Parte I: Componente Formal

País: Colombia 

Nombre de la ONG, Institución, Clínica Jurídica, Bufete, Abogado Particular, Otros.

Clínica Jurídica Grupo de Acciones Públicas

Descripción breve de la ONG, Institución, Clínica Jurídica, Bufete, Abogado Particular, Otros.

El Grupo de Acciones Públicas (GAP) es una clínica jurídica de interés público que trabaja por la defensa de los derechos humanos y el interés público. El trabajo del Grupo se realiza por medio de casos de la vida real en los cuales los estudiantes que hacen parte de la clínica actúan asumiendo el rol de abogados, materializando así sus conocimientos y experiencia adquirida durante la carrera.

La misión del GAP es promover la responsabilidad social en el ejercicio de la profesión legal y al mismo tiempo, aportar elementos para la construcción del balance social de la Universidad, para lo cual promueve el uso de los mecanismos de protección de los derechos humanos y el interés público, procurando la protección de los derechos de las comunidades en condición de vulnerabilidad, el acceso a la justicia y la atención de las necesidades legales colectivas del entorno en el cual se desempeñarán sus estudiantes como futuros abogados.

Temática que trabaja

Derechos humanos e interés público.

Temática de la sentencia: Cultura

Identificación:

Sentencia T-800 de 2014.

Fecha de la sentencia

31 de octubre de 2014.

Autoridad que la emite

Corte Constitucional de Colombia.

Derecho objeto de estudio

Derechos fundamentales a la consulta previa y a la integridad cultural de los pueblos étnicos protegidos constitucionalmente, de los integrantes de la Comunidad Raizal habitante de la Isla de Providencia en el Archipiélago de San Andrés, Providencia y Santa Catalina en Colombia.

Enlace a la página oficial

www.corteconstitucional.gov.co/relatoria/2014/t-800-14.htm

En caso de no existir una página oficial, puede ver el documento en el siguiente enlace:

Ver o descargar sentencia

Parte II: Antecedentes del Caso

¿Como nace el caso?

En el año 2000 la UNESCO declaró el Archipiélago de San Andrés, Providencia, Santa Catalina y sus Cayos, como Reserva Mundial de la Biosfera SeaFlower. Sin embargo, este lugar se ha visto amenazado constantemente por intentos de explotación de hidrocarburos y construcción de obras de infraestructura que atentan contra el derecho al ambiente sano y el territorio ancestral de los raizales.

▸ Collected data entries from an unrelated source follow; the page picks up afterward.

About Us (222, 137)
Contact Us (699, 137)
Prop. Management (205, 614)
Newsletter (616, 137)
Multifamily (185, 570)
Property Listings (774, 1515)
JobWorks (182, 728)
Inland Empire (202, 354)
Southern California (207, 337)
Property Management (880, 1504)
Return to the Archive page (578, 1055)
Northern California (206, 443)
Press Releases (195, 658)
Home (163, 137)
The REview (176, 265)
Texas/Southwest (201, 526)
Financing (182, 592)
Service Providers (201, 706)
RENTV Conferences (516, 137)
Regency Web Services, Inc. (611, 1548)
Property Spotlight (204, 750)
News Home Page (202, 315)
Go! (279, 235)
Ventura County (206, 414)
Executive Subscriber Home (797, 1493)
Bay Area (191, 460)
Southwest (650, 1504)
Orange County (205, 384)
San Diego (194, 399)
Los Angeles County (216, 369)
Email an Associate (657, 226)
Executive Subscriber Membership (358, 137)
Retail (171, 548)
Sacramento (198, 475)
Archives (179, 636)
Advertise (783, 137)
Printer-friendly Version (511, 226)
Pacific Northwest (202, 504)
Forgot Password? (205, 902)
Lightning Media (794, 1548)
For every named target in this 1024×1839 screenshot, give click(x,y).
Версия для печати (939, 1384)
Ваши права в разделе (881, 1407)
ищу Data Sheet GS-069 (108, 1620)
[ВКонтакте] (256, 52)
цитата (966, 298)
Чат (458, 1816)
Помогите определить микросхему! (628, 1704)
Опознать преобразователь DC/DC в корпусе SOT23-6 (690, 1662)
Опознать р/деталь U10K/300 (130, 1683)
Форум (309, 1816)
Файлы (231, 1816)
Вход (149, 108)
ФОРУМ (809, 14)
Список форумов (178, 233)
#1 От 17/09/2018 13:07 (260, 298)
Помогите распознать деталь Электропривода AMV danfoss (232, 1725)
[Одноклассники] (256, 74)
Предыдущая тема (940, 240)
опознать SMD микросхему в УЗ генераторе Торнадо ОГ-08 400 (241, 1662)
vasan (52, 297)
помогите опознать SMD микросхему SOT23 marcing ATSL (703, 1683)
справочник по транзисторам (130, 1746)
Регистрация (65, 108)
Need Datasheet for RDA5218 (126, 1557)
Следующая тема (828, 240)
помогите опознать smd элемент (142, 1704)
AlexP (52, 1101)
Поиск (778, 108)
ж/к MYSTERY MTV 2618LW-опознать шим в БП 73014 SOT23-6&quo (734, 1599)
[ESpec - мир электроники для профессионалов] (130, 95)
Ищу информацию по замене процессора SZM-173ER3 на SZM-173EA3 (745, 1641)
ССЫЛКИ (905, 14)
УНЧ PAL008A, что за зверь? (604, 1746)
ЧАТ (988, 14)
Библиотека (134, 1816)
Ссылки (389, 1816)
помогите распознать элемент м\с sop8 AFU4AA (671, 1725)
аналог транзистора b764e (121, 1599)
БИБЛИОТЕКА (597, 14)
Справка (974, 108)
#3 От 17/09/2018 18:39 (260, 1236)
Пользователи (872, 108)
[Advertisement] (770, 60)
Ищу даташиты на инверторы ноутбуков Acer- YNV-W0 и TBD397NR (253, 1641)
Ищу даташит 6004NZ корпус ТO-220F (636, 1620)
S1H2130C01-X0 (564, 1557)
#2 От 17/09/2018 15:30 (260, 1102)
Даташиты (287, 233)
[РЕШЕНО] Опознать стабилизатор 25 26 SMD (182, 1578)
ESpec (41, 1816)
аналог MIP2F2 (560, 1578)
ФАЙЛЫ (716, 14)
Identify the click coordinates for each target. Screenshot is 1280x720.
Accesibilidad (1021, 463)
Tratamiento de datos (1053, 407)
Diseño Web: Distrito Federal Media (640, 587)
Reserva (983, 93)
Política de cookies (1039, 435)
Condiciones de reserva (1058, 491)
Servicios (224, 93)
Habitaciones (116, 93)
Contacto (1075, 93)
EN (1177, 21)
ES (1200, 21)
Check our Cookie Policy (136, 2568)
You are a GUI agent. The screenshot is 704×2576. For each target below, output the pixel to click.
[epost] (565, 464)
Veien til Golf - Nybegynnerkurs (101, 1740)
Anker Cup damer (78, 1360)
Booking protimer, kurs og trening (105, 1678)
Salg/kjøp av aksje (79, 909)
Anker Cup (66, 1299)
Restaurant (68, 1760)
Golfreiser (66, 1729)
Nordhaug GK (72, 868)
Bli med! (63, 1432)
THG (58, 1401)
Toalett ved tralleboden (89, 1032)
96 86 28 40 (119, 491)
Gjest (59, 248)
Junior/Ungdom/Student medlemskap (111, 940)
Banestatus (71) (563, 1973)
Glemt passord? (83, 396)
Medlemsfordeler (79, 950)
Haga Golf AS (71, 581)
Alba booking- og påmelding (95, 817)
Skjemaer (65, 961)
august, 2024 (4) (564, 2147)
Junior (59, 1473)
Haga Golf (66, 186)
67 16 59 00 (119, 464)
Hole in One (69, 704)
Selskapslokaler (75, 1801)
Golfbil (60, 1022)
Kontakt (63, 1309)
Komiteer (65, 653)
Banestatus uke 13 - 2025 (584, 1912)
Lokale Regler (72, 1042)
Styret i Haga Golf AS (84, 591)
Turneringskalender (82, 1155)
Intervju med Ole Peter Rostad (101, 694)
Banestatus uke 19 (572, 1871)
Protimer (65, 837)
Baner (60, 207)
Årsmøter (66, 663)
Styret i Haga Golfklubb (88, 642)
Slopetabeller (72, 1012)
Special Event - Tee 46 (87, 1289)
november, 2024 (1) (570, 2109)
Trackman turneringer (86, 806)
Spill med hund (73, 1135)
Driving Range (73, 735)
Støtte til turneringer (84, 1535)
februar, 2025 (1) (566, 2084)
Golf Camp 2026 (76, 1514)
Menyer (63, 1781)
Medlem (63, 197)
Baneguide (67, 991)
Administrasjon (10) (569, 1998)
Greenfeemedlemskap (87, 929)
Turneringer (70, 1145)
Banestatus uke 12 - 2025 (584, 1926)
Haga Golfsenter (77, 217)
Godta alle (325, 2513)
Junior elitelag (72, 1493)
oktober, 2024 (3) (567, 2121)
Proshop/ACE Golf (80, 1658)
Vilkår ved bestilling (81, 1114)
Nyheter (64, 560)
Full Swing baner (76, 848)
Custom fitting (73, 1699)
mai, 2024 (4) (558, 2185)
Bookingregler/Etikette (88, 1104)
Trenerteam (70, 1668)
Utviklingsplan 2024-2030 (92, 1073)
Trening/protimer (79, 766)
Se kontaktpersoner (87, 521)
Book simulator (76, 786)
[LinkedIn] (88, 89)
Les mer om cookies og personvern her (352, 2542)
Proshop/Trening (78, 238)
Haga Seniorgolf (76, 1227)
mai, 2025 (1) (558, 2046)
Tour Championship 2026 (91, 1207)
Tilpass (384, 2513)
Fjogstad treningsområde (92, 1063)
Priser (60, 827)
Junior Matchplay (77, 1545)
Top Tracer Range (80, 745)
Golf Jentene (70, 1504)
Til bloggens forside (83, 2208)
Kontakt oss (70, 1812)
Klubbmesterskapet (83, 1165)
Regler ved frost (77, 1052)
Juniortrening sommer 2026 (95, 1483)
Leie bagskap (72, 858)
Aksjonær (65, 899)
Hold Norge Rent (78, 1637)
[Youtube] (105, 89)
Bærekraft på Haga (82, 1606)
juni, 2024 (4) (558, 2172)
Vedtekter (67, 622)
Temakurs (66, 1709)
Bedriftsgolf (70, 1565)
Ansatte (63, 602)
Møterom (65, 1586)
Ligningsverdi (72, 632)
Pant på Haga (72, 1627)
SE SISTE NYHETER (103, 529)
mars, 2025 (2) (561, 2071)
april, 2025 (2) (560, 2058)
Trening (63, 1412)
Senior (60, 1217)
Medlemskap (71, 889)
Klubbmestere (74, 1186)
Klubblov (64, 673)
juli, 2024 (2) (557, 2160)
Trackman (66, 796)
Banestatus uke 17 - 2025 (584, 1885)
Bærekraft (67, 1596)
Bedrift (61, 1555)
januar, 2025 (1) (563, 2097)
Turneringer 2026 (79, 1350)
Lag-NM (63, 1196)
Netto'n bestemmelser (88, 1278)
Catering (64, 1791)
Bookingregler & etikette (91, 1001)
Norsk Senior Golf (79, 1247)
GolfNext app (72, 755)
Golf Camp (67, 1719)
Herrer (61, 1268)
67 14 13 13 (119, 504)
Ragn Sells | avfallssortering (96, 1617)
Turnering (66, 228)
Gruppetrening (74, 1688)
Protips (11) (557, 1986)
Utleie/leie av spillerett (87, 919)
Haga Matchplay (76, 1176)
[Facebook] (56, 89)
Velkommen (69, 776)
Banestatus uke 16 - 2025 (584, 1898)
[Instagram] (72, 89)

En este contexto, el litigio estratégico empleado por el Grupo de Acciones Públicas ha permitido la protección de los derechos de la comunidad raizal que se han visto afectados por tales circunstancias; esta protección se ha logrado, en parte, gracias al trabajo conjunto con la comunidad a través de instancias de participación ciudadana como la Veeduría Ciudadana Old Providence y McBeanLagoon, conformada por parte de la población del Departamento de San Andrés, Providencia y Santa Catalina.

En el marco del trabajo con esta Veeduría, el GAP conoció de la posible construcción de un spa como proyecto turístico promovido por el gobierno, sin que mediara la participación efectiva del pueblo raizal. Anteriormente, una situación parecida respecto a la construcción de un hotel había dado origen a un caso similar, en donde el GAP instauró una acción popular por la protección del medio ambiente. No obstante, como en la estrategia de litigio anterior la acción instaurada tomaba más tiempo y la construcción del spa era inminente el GAP concluyó que el medio idóneo para la protección de los derechos de la comunidad raizal era la acción de tutela. De esta forma, inició un trabajo en conjunto con la comunidad y sus diversas instancias de participación que resultaron en la sentencia final del caso.

Hechos del caso

1. El municipio de Providencia y Santa Catalina es un municipio insular ubicado en el Departamento del Archipiélago de San Andrés, Providencia y Santa Catalina, localizado dentro del área de la Reserva de la Biosfera SeaFlower, declarada como tal por la UNESCO en el año 2001.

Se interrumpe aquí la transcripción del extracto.